11. It destroys the incentive to produce among the heavily taxed middle class. Success seems to be subject to undue fines (increased taxation).
12. It represents a large percentage of the federal debt that is monetized in the process of inflation. Price inflation erodes the wealth of the nation and will eventually break the back of the economy. I recall in our local newspaper an interesting—but not surprising—article on the economic plight of our area hospital. This plight was caused by governmental regulations related to welfare. It noted that Memorial Hospital gave "free" medical care valued at $1.2 million in 1973-74, $2.5 million in 1974-75, $4.1 million in 1975-76, and $4.5 million in 1977. The assistant administrator reported that "paying patient charges could be reduced by $50 a day if the hospital did not have to provide free care." There go more funds that could have been tapped for voluntary charity!
13. It is ironic that the expansionistic monetary policies of the government which are partly necessitated by welfare programs are not only hurting the general well-being of the nation at large but are especially hurtful to those on fixed incomes: the welfare recipients for whom we inflate in order to aid! The government is sadistic: it whips hardest the very people it supposedly wants to help.
14. It coerces medical personnel to give out "free" services as mentioned above. This not only raises prices for the non-welfare populace, but when medical programs are further expanded they cause medical shortages. England’s socialized medicine is a case in point: England suffers from a doctor drain (they can live better elsewhere), over-crowded hospitals (free hospital care encourages hospitalization for light cause), increasingly inadequate medical attention (fewer doctors are serving larger crowds), and so on.
15. It increases statist power. That which controls your property and wealth controls you. A bigger government is more unmanageable, more susceptible to totalitarianism and tyranny. Thus, it aids and abets the erosion of liberty. Higher taxes cut down on what we are able to do, increased regulations (concocted by a powerful state) limit what we are allowed to do.
16. It unmasks "blind" justice. It coercively redistributes the wealth from some in order to favor others—all in the name of social "justice"! Discriminating justice is mandatory injustice.
17. It encourages an increased ignorance in one of the most important areas of life in our population: economics. "Free" programs imply that wealth is "just there," profits are evil, shortages are contrived, lunches can be free. Our population already suffers a woeful ignorance of economic theory, without interventionist politics setting a bad example.
Yet despite these problems and others that could easily be multiplied, there are certain functions which government could properly perform to care for the needy.
First, the central feature of the government is power.

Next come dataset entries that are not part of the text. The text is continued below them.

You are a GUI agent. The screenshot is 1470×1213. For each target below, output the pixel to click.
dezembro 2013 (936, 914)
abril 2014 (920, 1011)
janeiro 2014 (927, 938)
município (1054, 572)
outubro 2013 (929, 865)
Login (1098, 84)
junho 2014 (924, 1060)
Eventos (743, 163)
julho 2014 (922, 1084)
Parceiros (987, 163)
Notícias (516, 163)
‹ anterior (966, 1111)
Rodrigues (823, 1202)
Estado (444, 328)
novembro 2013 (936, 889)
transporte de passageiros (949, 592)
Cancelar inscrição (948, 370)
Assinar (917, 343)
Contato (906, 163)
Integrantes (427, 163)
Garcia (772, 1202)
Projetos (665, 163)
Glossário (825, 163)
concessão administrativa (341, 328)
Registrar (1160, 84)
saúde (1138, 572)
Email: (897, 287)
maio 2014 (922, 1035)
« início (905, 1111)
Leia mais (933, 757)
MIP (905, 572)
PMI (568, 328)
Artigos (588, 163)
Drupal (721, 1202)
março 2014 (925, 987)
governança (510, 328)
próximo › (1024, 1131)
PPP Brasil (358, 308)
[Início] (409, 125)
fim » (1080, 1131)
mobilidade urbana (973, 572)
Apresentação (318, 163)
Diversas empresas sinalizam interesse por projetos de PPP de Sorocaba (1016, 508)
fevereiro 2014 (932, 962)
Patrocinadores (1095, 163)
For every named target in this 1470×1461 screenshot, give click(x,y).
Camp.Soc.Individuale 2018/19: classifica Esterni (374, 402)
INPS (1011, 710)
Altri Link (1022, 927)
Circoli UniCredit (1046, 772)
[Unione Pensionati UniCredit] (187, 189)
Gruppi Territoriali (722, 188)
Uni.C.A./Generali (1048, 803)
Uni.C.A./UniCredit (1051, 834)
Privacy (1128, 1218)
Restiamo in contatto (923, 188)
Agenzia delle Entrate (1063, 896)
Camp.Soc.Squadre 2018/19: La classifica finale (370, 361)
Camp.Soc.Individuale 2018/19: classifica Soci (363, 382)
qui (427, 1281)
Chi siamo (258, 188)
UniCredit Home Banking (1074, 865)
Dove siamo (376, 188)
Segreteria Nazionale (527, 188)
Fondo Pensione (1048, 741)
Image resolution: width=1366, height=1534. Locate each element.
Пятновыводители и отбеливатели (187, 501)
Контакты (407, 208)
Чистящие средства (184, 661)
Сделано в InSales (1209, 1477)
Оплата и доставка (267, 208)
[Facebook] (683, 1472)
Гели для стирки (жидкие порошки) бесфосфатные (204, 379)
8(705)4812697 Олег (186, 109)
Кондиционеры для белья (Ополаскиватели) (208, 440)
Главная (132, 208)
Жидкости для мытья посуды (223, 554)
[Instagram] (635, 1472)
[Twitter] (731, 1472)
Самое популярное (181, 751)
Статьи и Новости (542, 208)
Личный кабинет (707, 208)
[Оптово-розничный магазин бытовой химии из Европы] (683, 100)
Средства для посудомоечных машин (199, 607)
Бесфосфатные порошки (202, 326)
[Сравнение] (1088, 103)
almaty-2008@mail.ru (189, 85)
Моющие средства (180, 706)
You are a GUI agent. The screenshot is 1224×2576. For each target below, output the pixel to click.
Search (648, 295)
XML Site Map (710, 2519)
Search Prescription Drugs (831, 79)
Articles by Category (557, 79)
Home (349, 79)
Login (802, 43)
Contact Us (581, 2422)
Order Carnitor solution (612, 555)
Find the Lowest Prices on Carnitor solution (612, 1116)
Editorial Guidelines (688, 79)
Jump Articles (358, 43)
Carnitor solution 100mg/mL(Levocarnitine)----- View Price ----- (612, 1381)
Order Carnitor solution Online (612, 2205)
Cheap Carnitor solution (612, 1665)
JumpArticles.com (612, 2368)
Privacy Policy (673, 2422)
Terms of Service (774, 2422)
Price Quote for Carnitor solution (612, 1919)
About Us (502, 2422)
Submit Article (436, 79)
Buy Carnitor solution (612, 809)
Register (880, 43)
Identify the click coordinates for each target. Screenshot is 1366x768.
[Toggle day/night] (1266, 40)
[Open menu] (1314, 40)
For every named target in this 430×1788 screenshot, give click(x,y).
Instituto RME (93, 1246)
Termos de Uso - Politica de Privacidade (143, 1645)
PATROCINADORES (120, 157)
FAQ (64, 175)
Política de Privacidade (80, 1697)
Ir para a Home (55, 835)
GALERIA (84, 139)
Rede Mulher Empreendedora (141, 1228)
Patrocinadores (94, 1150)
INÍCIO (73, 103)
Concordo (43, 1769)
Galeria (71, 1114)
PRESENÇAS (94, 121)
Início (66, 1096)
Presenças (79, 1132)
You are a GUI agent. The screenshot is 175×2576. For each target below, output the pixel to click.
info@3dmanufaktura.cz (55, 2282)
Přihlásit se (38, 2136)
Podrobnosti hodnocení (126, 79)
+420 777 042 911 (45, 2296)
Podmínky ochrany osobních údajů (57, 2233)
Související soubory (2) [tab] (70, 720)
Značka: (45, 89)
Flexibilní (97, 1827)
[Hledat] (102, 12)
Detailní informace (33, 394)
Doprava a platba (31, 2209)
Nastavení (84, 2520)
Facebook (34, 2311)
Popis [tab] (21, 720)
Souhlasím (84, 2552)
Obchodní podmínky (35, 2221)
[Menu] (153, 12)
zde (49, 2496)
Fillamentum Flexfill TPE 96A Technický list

The purpose of this power is to insure the law and order necessary for economic stability and growth. As F. A. Hayek has written in The Constitution of Liberty: "There is probably no single factor which has contributed more to the prosperity of the West than the relative certainty of the law which has prevailed here." A wealthier people can better support the needy. The government can promote wealth through law and order.
Second, the government could abandon its redistributive schemes, reduce the burden of direct taxes and inflation, and leave to productive individuals the means and the incentive to help their less fortunate neighbors. Charitable giving is much more efficient than coercive redistribution.
Third, the state can use its judicial power to prosecute criminal and fraudulent abuses of charity.
The state does have a concern for the welfare of its population. The only legitimate way and the best way to care for the poor is through encouraging charity in the private sector by the three-fold method outlined above.